L’Italia conquista un risultato che pochi si aspettavano nel panorama europeo, piazzandosi al primo posto nel sud del continente per quanto riguarda l’esperienza di navigazione sulla rete fissa. I dati arrivano da una serie di test condotti tra gennaio e maggio di quest’anno, e il quadro che ne esce racconta di un Paese sorprendentemente solido sul fronte della connettività domestica. Il nostro indice di performance tocca il 77,7%, un numero che mette l’Italia davanti a tutti gli altri concorrenti dell’area.
Cosa misura davvero l’indice di performance
Dietro questo valore c’è un calcolo che tiene conto di due elementi chiave, ossia la rapidità e la stabilità nel caricamento dei siti più visitati nel Paese. Si parla dei social network, dei motori di ricerca, fino ad arrivare ai portali di informazione, quelli che la gente apre decine di volte al giorno quasi senza pensarci. La Spagna segue a ruota con un 76,1%, mentre la Slovenia completa il terzo gradino con il 73,3%.

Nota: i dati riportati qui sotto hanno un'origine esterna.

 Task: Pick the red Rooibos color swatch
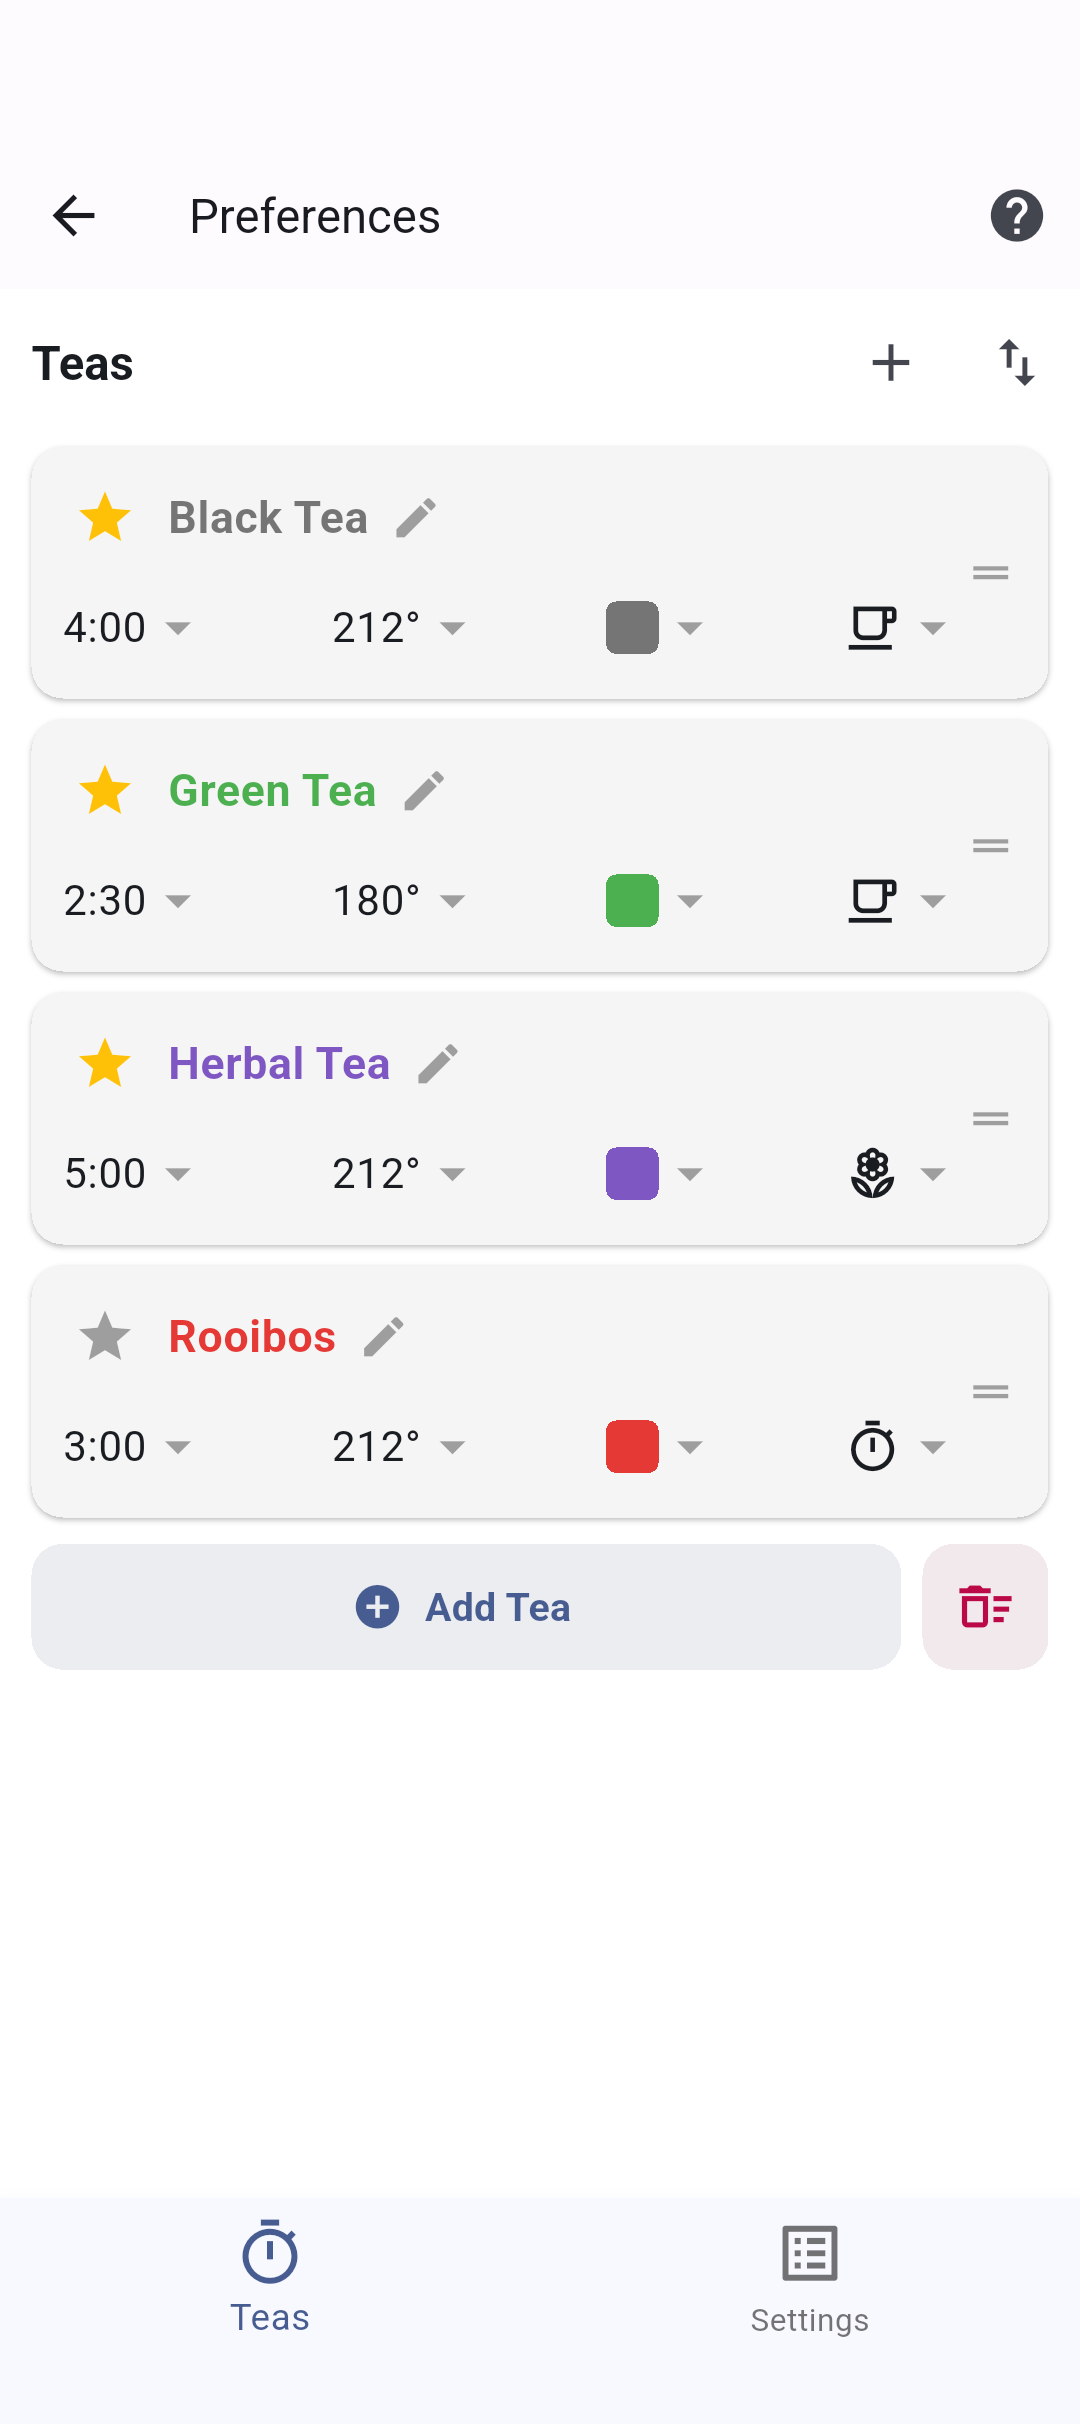click(x=633, y=1447)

Tra la posizione di vertice occupata dall’Italia e il quinto Paese in elenco, la Serbia, il distacco supera di poco i 5 punti percentuali. Una distanza che a prima vista può sembrare trascurabile, eppure non lo è affatto. Anche un singolo punto percentuale può tradursi in alcuni decimi di secondo nell’apertura di una pagina web. Poca roba per chi naviga in modo distratto, ma una differenza ben percepibile per chi usa la connessione internet in operazioni che muovono grandi quantità di dati o che richiedono tempi di reazione fulminei. E cinque punti percentuali, beh, quelli si sentono eccome in qualsiasi situazione.
Chi resta indietro nella classifica europea
Sul fondo della classifica la situazione si complica parecchio, soprattutto per la Grecia. I risultati la collocano all’ultimo posto con un indice di performance del 60,2%, vale a dire ben 17,5 punti percentuali in meno rispetto all’Italia. Un divario notevole, che racconta di realtà piuttosto diverse quando si tratta di navigazione sulla rete fissa.